(WHAT THIS TASK INVOLVES): Retype each line of the records below exactly, keeping every character and the line order unchanged.

A block of data

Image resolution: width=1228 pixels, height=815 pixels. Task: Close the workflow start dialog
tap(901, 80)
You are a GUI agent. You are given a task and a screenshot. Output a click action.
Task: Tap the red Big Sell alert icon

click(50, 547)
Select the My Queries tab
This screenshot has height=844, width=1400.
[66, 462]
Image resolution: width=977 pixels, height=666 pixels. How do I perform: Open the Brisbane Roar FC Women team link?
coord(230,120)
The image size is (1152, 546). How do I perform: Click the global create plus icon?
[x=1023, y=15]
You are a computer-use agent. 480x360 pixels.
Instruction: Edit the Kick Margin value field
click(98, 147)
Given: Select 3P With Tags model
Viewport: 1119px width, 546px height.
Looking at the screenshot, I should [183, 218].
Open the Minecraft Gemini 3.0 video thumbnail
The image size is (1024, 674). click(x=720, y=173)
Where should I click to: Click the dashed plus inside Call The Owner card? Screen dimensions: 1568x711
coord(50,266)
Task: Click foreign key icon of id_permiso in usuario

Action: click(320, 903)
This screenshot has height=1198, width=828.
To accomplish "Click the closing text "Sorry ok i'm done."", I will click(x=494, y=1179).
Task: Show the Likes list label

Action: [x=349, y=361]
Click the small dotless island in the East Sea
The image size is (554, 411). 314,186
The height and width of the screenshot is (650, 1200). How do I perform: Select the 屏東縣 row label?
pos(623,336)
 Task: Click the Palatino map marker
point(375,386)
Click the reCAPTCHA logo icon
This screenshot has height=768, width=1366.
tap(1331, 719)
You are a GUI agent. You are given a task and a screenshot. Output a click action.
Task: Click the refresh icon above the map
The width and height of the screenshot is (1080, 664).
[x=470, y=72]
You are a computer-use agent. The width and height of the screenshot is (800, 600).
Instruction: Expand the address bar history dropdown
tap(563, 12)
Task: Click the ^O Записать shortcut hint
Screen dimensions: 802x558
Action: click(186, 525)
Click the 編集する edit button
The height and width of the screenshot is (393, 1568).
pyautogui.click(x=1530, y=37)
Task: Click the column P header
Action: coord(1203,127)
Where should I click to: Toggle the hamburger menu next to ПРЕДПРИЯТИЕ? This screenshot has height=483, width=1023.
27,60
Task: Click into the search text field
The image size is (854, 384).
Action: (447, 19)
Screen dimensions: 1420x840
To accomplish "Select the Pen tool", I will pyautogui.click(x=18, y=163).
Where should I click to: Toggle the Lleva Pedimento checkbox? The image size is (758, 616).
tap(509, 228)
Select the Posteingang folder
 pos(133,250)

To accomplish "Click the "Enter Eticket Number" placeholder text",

(COMPLETED EXERCISE):
Image resolution: width=1228 pixels, height=815 pixels. Task: Close the workflow start dialog
tap(901, 80)
You are a GUI agent. You are given a task and a screenshot. Output a click action.
Task: Tap the red Big Sell alert icon

click(50, 547)
Select the My Queries tab
This screenshot has height=844, width=1400.
[66, 462]
Image resolution: width=977 pixels, height=666 pixels. How do I perform: Open the Brisbane Roar FC Women team link?
coord(230,120)
The image size is (1152, 546). How do I perform: Click the global create plus icon?
[x=1023, y=15]
You are a computer-use agent. 480x360 pixels.
Instruction: Edit the Kick Margin value field
click(98, 147)
Given: Select 3P With Tags model
Viewport: 1119px width, 546px height.
Looking at the screenshot, I should [183, 218].
Open the Minecraft Gemini 3.0 video thumbnail
The image size is (1024, 674). click(x=720, y=173)
Where should I click to: Click the dashed plus inside Call The Owner card? Screen dimensions: 1568x711
coord(50,266)
Task: Click foreign key icon of id_permiso in usuario

Action: click(320, 903)
This screenshot has height=1198, width=828.
To accomplish "Click the closing text "Sorry ok i'm done."", I will click(x=494, y=1179).
Task: Show the Likes list label

Action: [x=349, y=361]
Click the small dotless island in the East Sea
The image size is (554, 411). 314,186
The height and width of the screenshot is (650, 1200). How do I perform: Select the 屏東縣 row label?
pos(623,336)
 Task: Click the Palatino map marker
point(375,386)
Click the reCAPTCHA logo icon
This screenshot has height=768, width=1366.
tap(1331, 719)
You are a GUI agent. You are given a task and a screenshot. Output a click action.
Task: Click the refresh icon above the map
The width and height of the screenshot is (1080, 664).
[x=470, y=72]
You are a computer-use agent. The width and height of the screenshot is (800, 600).
Instruction: Expand the address bar history dropdown
tap(563, 12)
Task: Click the ^O Записать shortcut hint
Screen dimensions: 802x558
Action: click(186, 525)
Click the 編集する edit button
The height and width of the screenshot is (393, 1568).
pyautogui.click(x=1530, y=37)
Task: Click the column P header
Action: coord(1203,127)
Where should I click to: Toggle the hamburger menu next to ПРЕДПРИЯТИЕ? This screenshot has height=483, width=1023.
27,60
Task: Click into the search text field
The image size is (854, 384).
Action: (447, 19)
Screen dimensions: 1420x840
To accomplish "Select the Pen tool", I will pyautogui.click(x=18, y=163).
Where should I click to: Toggle the Lleva Pedimento checkbox? The image size is (758, 616).
tap(509, 228)
Select the Posteingang folder
 pos(133,250)

To accomplish "Click the "Enter Eticket Number" placeholder text",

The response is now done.